Renewable diesel: diesel-fuel equivalent derived from animal fats and hydrocarbons. Can be transported by pipeline but emissions seen as higher than those for biodiesel.


Source: WSJ, 01/11/07

mercredi 12 décembre 2007

Biocrude vs. Ethanol

Biocrude is made by taking fibrous material, such as wood or corn husks, and heating it until it becomes a substance similar to crude, which can then be turned into gasoline or diesel.

Biocrude differs from ethanol, an alcohol fuel made by distilling sugar. A major advantage of biocrude-based fuels is that it can be incorporated into existing refineries and transported through existing pipelines. Ethanol's growth has been hampered in part because its corrosive nature prevents it from being shipped through existing pipelines.

Antoher potential advantage for biocrude is that it does not rely on corn, whose price has gone up over the past year, while a growing supply of ethanol has helped push down its price.

Source: WSJ, 28/09/07

dimanche 9 décembre 2007

"Embedded carbon"

Past climate agreements have held countries responsible for pollution produced within their borders. But forcing developed nations to agree to emission cuts when developing nations aren’t limited by similar caps could have two unintended consequences:

  • make developed nation industries less competitive by driving up the price of their goods
  • undermine any treaty by driving dirty manufacturing overseas to less-regulated areas.

Already, roughly 23% of China’s emissions come from the production of goods that are exported, according to a recent report by the Tyndall Center for Climate Change Research in Britain.

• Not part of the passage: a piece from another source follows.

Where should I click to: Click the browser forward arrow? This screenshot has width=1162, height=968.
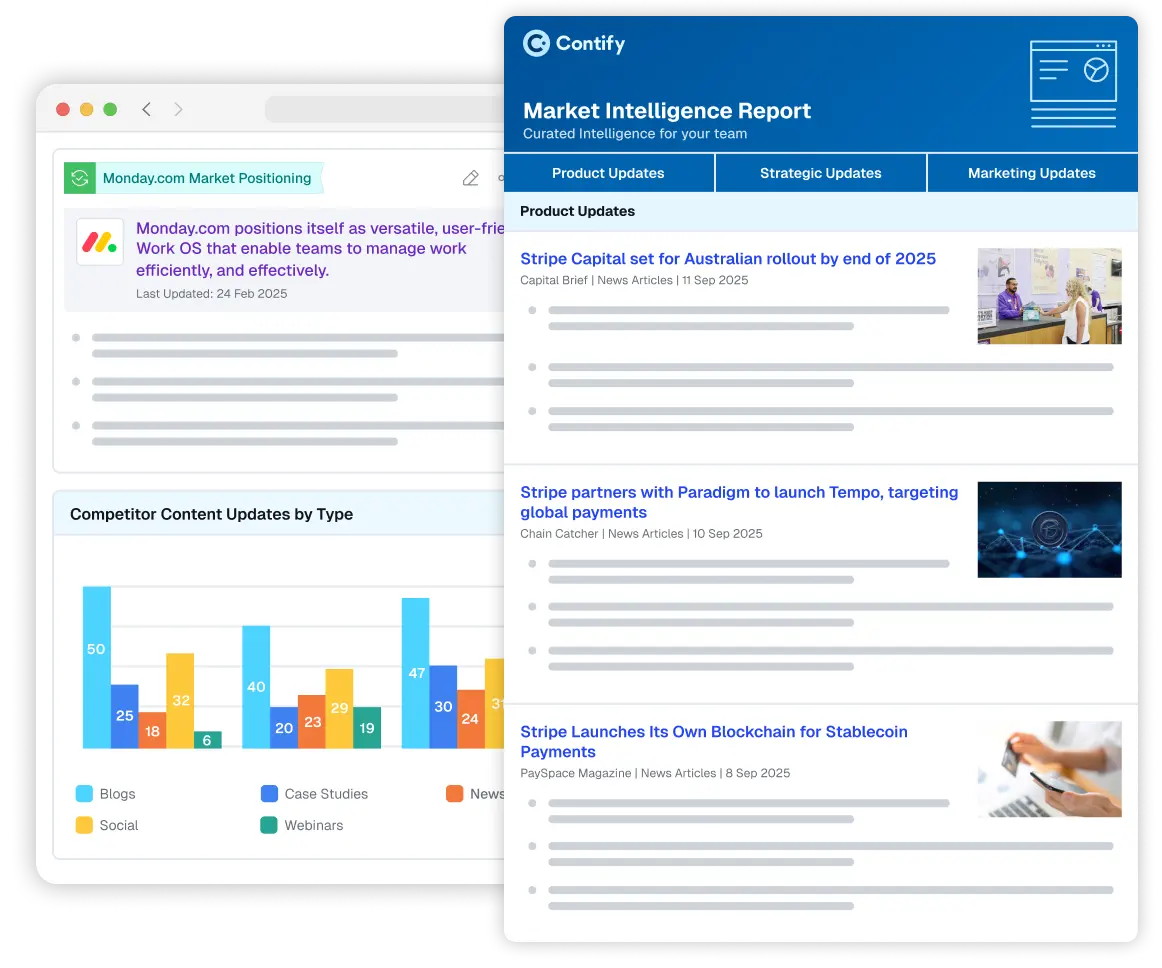178,109

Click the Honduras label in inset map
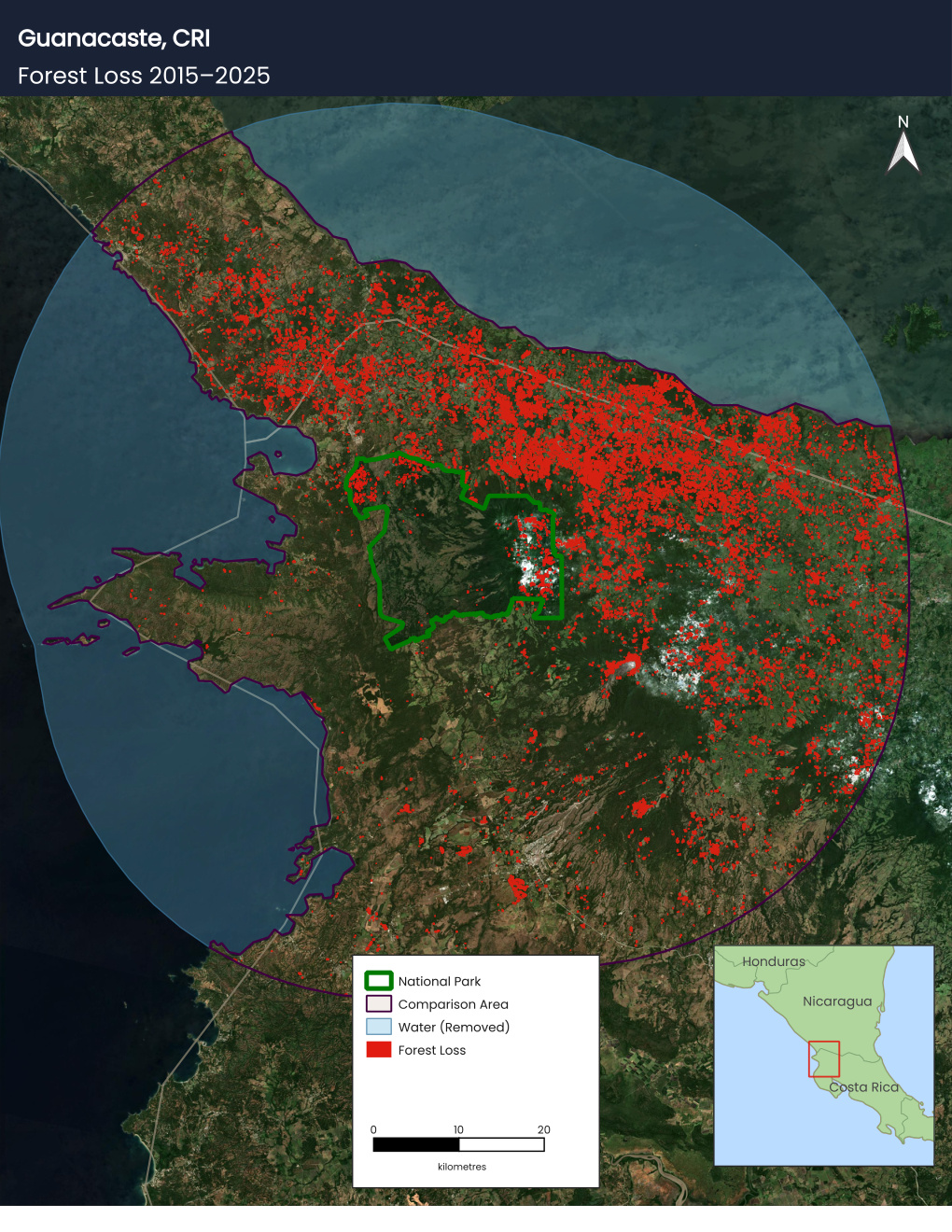[774, 961]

At the same time, carbon emissions in the U.S. have fallen in recent years, e.g. by 1.6% in 2006. But a recent study by Carnegie Mellon University suggests the U.S. may be cutting its emissions by outsourcing more manufacturing. In 2004, the U.S. imported 1.8 billion tons of CO2 embedded in products, the equivalent of 30% of the nation’s carbon output that year.

Including developing nations in a climate agreement or levying border taxes based on “embedded carbon” could help resolve this issue. Regardless of the approach the global community takes to putting a price on emissions, buyers will wind up paying the costs.

Source: WSJ, 12/11/07

IMF biofuel cost analysis

In its most recent semi-annual World Economic Outlook, the IMF compared the costs of different ways of making ethanol and biodiesel.

For its analysis, the IMF assumed that:

  • oil traded at $65 a barrel, i.e. about the average for 2007,
  • crops traded at the average price for the first half 2007.

As for ethanol, only sugar-cane based Brazilian ethanol is cheaper than gasoline. Sugar-beets and cellulosic waste based ethanol are more than twice as expensive as gasoline.

Cost of production per liter:

  • Sugar beets, European: $0.76
  • Cellulosic waste: 0.71
  • Corn, U.S.: 0.40
  • Gasoline: 0.34
  • Sugar cane, Brazilian: 0.23-0.29

Sugar-cane is cheaper to make because it requires fewer production steps than corn ethanol. Sugar-cane ethanol plants also are fueled by sugar-cane fiber, unlike corn-ethanol plants, which typically run on natural gas or coal.

As for biodiesel, none of the current crop can compete on price with conventional diesel, except perhaps for jatropha tree based diesel. In particular, European Rapeseed oil based diesel is more than twice as expensive as diesel.

  • Rapeseed oil, European: $0.87
  • Soybean oil, U.S.: 0.66
  • Jatropha, Indian: 0.40-0.65
  • Palm oil, Malaysian: 0.54
  • Diesel: 0.41

The IMF report is likely to exacerbate the food-vs.-fuel debate, between biofuel supporters and those who complain that using grains for fuel has played a role in increasing the price of staples such as meat and cereal.